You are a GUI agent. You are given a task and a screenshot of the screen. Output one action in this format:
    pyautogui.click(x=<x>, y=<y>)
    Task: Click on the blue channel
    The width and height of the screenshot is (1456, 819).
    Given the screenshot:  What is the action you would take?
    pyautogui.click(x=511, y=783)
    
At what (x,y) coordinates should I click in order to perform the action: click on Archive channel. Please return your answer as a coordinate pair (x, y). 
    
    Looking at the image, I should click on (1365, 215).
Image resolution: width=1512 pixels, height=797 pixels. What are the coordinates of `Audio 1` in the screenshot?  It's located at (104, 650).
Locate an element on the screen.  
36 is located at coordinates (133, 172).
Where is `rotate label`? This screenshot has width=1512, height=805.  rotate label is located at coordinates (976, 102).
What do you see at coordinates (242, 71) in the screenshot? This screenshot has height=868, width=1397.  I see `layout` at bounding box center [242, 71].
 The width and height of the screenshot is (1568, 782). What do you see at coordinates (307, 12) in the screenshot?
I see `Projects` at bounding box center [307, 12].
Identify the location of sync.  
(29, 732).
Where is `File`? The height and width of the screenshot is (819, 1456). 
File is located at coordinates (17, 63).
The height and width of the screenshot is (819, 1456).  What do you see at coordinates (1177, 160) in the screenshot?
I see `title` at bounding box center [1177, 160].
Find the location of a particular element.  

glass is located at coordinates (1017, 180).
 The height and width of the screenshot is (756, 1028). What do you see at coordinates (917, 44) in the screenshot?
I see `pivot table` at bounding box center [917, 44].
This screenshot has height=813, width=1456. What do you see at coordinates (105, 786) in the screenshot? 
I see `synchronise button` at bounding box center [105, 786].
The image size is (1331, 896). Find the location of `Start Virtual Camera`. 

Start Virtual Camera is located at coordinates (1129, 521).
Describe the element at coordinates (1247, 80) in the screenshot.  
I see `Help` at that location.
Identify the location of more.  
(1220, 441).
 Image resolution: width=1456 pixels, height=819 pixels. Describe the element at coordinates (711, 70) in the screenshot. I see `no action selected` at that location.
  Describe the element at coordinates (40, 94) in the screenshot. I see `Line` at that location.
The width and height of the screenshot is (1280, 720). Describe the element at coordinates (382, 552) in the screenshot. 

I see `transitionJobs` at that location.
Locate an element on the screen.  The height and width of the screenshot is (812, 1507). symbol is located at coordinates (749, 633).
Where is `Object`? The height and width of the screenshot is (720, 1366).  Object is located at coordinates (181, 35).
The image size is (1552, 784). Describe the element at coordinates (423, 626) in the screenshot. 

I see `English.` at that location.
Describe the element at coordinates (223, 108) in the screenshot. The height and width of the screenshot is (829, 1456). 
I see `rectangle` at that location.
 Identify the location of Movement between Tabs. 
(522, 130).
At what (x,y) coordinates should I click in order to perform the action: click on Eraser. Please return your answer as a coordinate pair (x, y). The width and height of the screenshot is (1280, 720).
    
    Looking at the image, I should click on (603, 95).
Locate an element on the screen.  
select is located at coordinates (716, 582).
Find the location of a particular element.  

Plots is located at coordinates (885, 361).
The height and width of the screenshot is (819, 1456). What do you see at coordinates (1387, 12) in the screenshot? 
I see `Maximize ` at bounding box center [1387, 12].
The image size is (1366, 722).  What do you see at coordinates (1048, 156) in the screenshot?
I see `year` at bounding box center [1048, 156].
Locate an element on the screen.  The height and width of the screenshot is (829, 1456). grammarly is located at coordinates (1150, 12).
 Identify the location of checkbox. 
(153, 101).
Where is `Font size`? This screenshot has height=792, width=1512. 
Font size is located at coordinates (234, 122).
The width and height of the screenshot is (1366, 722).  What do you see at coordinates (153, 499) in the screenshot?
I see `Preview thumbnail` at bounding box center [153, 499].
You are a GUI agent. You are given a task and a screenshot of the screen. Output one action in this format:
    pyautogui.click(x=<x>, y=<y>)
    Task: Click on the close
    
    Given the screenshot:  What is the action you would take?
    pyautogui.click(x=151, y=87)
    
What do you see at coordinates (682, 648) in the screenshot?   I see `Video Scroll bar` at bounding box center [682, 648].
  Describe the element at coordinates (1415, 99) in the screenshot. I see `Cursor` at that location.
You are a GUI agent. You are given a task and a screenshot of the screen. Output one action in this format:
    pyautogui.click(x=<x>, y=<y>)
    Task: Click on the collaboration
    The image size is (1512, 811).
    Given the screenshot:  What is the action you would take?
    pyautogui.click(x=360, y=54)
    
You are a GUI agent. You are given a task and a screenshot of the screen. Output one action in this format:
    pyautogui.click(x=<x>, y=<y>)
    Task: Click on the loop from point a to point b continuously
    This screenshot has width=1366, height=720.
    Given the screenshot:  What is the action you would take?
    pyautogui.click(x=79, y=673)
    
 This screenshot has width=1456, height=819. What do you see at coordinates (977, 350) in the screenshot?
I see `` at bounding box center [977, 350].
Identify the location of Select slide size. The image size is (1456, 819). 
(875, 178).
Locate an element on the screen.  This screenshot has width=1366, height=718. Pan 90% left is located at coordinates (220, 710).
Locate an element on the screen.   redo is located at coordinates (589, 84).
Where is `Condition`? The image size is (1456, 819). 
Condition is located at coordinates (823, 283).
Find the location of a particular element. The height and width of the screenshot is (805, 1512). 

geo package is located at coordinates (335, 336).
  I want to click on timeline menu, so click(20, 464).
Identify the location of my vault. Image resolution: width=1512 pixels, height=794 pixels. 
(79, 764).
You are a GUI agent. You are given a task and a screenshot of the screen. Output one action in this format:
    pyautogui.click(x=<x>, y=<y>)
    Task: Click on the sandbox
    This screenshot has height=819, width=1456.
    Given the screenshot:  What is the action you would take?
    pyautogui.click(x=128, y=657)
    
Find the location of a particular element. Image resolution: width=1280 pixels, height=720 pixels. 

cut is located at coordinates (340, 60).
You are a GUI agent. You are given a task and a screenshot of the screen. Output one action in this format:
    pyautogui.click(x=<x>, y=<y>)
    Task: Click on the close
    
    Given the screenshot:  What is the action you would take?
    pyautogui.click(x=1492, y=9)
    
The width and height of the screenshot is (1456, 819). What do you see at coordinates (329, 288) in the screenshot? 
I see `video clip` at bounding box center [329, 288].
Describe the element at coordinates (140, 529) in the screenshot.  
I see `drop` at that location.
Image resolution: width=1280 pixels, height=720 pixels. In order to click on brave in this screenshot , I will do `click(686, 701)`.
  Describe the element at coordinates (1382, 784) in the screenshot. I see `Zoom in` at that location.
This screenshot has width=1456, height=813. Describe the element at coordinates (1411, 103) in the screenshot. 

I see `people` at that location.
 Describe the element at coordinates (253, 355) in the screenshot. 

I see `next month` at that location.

★ ★ ★ ★ ★

> _Task description_: Please give back all of the entries above word for word, changing nothing.

> _The answer_:
You are a GUI agent. You are given a task and a screenshot of the screen. Output one action in this format:
    pyautogui.click(x=<x>, y=<y>)
    Task: Click on the blue channel
    The width and height of the screenshot is (1456, 819).
    Given the screenshot:  What is the action you would take?
    pyautogui.click(x=511, y=783)
    
At what (x,y) coordinates should I click in order to perform the action: click on Archive channel. Please return your answer as a coordinate pair (x, y). 
    
    Looking at the image, I should click on (1365, 215).
Image resolution: width=1512 pixels, height=797 pixels. What are the coordinates of `Audio 1` in the screenshot?  It's located at (104, 650).
Locate an element on the screen.  
36 is located at coordinates (133, 172).
Where is `rotate label`? This screenshot has width=1512, height=805.  rotate label is located at coordinates (976, 102).
What do you see at coordinates (242, 71) in the screenshot? This screenshot has height=868, width=1397.  I see `layout` at bounding box center [242, 71].
 The width and height of the screenshot is (1568, 782). What do you see at coordinates (307, 12) in the screenshot?
I see `Projects` at bounding box center [307, 12].
Identify the location of sync.  
(29, 732).
Where is `File`? The height and width of the screenshot is (819, 1456). 
File is located at coordinates (17, 63).
The height and width of the screenshot is (819, 1456).  What do you see at coordinates (1177, 160) in the screenshot?
I see `title` at bounding box center [1177, 160].
Find the location of a particular element.  

glass is located at coordinates (1017, 180).
 The height and width of the screenshot is (756, 1028). What do you see at coordinates (917, 44) in the screenshot?
I see `pivot table` at bounding box center [917, 44].
This screenshot has height=813, width=1456. What do you see at coordinates (105, 786) in the screenshot? 
I see `synchronise button` at bounding box center [105, 786].
The image size is (1331, 896). Find the location of `Start Virtual Camera`. 

Start Virtual Camera is located at coordinates (1129, 521).
Describe the element at coordinates (1247, 80) in the screenshot.  
I see `Help` at that location.
Identify the location of more.  
(1220, 441).
 Image resolution: width=1456 pixels, height=819 pixels. Describe the element at coordinates (711, 70) in the screenshot. I see `no action selected` at that location.
  Describe the element at coordinates (40, 94) in the screenshot. I see `Line` at that location.
The width and height of the screenshot is (1280, 720). Describe the element at coordinates (382, 552) in the screenshot. 

I see `transitionJobs` at that location.
Locate an element on the screen.  The height and width of the screenshot is (812, 1507). symbol is located at coordinates (749, 633).
Where is `Object`? The height and width of the screenshot is (720, 1366).  Object is located at coordinates (181, 35).
The image size is (1552, 784). Describe the element at coordinates (423, 626) in the screenshot. 

I see `English.` at that location.
Describe the element at coordinates (223, 108) in the screenshot. The height and width of the screenshot is (829, 1456). 
I see `rectangle` at that location.
 Identify the location of Movement between Tabs. 
(522, 130).
At what (x,y) coordinates should I click in order to perform the action: click on Eraser. Please return your answer as a coordinate pair (x, y). The width and height of the screenshot is (1280, 720).
    
    Looking at the image, I should click on (603, 95).
Locate an element on the screen.  
select is located at coordinates (716, 582).
Find the location of a particular element.  

Plots is located at coordinates (885, 361).
The height and width of the screenshot is (819, 1456). What do you see at coordinates (1387, 12) in the screenshot? 
I see `Maximize ` at bounding box center [1387, 12].
The image size is (1366, 722).  What do you see at coordinates (1048, 156) in the screenshot?
I see `year` at bounding box center [1048, 156].
Locate an element on the screen.  The height and width of the screenshot is (829, 1456). grammarly is located at coordinates (1150, 12).
 Identify the location of checkbox. 
(153, 101).
Where is `Font size`? This screenshot has height=792, width=1512. 
Font size is located at coordinates (234, 122).
The width and height of the screenshot is (1366, 722).  What do you see at coordinates (153, 499) in the screenshot?
I see `Preview thumbnail` at bounding box center [153, 499].
You are a GUI agent. You are given a task and a screenshot of the screen. Output one action in this format:
    pyautogui.click(x=<x>, y=<y>)
    Task: Click on the close
    
    Given the screenshot:  What is the action you would take?
    pyautogui.click(x=151, y=87)
    
What do you see at coordinates (682, 648) in the screenshot?   I see `Video Scroll bar` at bounding box center [682, 648].
  Describe the element at coordinates (1415, 99) in the screenshot. I see `Cursor` at that location.
You are a GUI agent. You are given a task and a screenshot of the screen. Output one action in this format:
    pyautogui.click(x=<x>, y=<y>)
    Task: Click on the collaboration
    The image size is (1512, 811).
    Given the screenshot:  What is the action you would take?
    pyautogui.click(x=360, y=54)
    
You are a GUI agent. You are given a task and a screenshot of the screen. Output one action in this format:
    pyautogui.click(x=<x>, y=<y>)
    Task: Click on the loop from point a to point b continuously
    This screenshot has width=1366, height=720.
    Given the screenshot:  What is the action you would take?
    pyautogui.click(x=79, y=673)
    
 This screenshot has width=1456, height=819. What do you see at coordinates (977, 350) in the screenshot?
I see `` at bounding box center [977, 350].
Identify the location of Select slide size. The image size is (1456, 819). 
(875, 178).
Locate an element on the screen.  This screenshot has width=1366, height=718. Pan 90% left is located at coordinates (220, 710).
Locate an element on the screen.   redo is located at coordinates (589, 84).
Where is `Condition`? The image size is (1456, 819). 
Condition is located at coordinates (823, 283).
Find the location of a particular element. The height and width of the screenshot is (805, 1512). 

geo package is located at coordinates (335, 336).
  I want to click on timeline menu, so click(20, 464).
Identify the location of my vault. Image resolution: width=1512 pixels, height=794 pixels. 
(79, 764).
You are a GUI agent. You are given a task and a screenshot of the screen. Output one action in this format:
    pyautogui.click(x=<x>, y=<y>)
    Task: Click on the sandbox
    This screenshot has height=819, width=1456.
    Given the screenshot:  What is the action you would take?
    pyautogui.click(x=128, y=657)
    
Find the location of a particular element. Image resolution: width=1280 pixels, height=720 pixels. 

cut is located at coordinates (340, 60).
You are a GUI agent. You are given a task and a screenshot of the screen. Output one action in this format:
    pyautogui.click(x=<x>, y=<y>)
    Task: Click on the close
    
    Given the screenshot:  What is the action you would take?
    pyautogui.click(x=1492, y=9)
    
The width and height of the screenshot is (1456, 819). What do you see at coordinates (329, 288) in the screenshot? 
I see `video clip` at bounding box center [329, 288].
Describe the element at coordinates (140, 529) in the screenshot.  
I see `drop` at that location.
Image resolution: width=1280 pixels, height=720 pixels. In order to click on brave in this screenshot , I will do `click(686, 701)`.
  Describe the element at coordinates (1382, 784) in the screenshot. I see `Zoom in` at that location.
This screenshot has width=1456, height=813. Describe the element at coordinates (1411, 103) in the screenshot. 

I see `people` at that location.
 Describe the element at coordinates (253, 355) in the screenshot. 

I see `next month` at that location.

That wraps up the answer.